Qui peut devenir tuteur et quelles conditions remplir

L’employeur désigne le maître d’apprentissage ou le tuteur parmi les salariés de l’entreprise qui se sont portés volontaires pour assurer cette fonction. Exercer depuis au moins deux années dans la profession relative à la qualification visée par le titre ou le diplôme préparé est requis. Le salarié désigné peut accompagner jusqu’à 3 alternants, dont l’un bénéficie d’une formation prolongée à cause d’un échec à l’examen. Pour un contrat de professionnalisation effectué dans le cadre des groupements d’employeurs, l’alternant bénéficie d’un double tutorat : un tuteur est désigné au sein du groupement et un autre dans l’entreprise utilisatrice. Le tuteur désigné au sein de l’entreprise utilisatrice doit justifier d’au moins 2 ans d’expérience dans la qualification relative au diplôme ou titre visé.

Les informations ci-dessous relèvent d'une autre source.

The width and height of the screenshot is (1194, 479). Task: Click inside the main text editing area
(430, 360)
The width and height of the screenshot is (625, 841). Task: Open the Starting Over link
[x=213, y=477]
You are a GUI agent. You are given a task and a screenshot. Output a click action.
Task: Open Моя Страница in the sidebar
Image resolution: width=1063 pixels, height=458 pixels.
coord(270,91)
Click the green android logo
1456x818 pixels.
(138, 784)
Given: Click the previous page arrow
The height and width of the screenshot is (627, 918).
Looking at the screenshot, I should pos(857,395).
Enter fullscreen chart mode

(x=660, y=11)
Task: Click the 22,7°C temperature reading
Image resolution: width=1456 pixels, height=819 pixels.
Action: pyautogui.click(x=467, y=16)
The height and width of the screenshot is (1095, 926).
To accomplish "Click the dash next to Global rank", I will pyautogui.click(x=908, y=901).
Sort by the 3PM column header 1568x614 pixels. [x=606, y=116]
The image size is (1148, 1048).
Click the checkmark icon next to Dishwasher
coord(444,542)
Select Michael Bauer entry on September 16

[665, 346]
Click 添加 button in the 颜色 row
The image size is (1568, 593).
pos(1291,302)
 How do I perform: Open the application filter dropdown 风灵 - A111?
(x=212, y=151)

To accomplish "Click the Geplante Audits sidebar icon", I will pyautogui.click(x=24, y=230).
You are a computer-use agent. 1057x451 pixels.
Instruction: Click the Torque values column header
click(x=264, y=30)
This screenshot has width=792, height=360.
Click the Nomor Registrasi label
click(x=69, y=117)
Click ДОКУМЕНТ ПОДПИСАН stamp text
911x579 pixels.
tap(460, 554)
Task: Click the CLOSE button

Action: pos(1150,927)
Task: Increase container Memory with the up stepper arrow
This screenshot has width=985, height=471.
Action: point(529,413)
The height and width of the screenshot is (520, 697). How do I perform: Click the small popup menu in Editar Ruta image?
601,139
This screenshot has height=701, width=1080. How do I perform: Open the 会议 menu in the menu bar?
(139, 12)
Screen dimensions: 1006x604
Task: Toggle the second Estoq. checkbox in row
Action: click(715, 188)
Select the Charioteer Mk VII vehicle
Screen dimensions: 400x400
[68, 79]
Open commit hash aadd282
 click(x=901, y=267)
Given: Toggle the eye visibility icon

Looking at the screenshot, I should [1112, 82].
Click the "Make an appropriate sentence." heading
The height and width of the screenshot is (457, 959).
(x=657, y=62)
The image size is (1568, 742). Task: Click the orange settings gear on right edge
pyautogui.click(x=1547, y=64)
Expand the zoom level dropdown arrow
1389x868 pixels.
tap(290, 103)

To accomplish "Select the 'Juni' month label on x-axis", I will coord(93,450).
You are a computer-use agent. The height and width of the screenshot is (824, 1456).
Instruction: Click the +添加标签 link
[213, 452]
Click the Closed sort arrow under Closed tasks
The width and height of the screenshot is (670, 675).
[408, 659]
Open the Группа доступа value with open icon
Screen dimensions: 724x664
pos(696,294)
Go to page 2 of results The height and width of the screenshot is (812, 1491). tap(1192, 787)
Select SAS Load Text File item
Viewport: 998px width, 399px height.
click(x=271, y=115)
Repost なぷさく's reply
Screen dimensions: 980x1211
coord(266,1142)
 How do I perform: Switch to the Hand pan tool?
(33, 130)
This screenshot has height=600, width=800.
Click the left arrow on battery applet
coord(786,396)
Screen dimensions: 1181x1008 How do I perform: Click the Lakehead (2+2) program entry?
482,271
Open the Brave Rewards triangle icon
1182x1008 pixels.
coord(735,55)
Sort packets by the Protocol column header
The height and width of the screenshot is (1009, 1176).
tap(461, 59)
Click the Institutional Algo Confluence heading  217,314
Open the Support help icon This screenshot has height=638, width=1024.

Le tuteur idéal cumule des compétences techniques reconnues et une aptitude à transmettre avec pédagogie et bienveillance. Sa posture est clé : patience, écoute et goût pour l’accompagnement font toute la différence. Pour assurer un tutorat performant, l’entreprise doit proposer des formations spécifiques aux tuteurs, qu’elles soient dédiées à la pédagogie, à la gestion des jeunes ou à la communication intergénérationnelle. La mise en place de binômes tutoraux, associant un tuteur expérimenté à un tuteur plus junior, favorise le partage des bonnes pratiques.

Rôle et missions du tuteur

La mission principale du tuteur ou du maître d’apprentissage est d’accompagner l’alternant durant la période de mise en pratique effectuée au sein de l’entreprise dans le cadre de sa formation en alternance. Le tuteur assure l’intégration de l’alternant, l’introduit au fonctionnement de l’entreprise et le présente aux différentes équipes. Tout au long de la formation, il guide les missions de l’apprenti et garantit sa montée en compétence, en veillant à l’apprentissage des savoir-faire indispensables à la formation.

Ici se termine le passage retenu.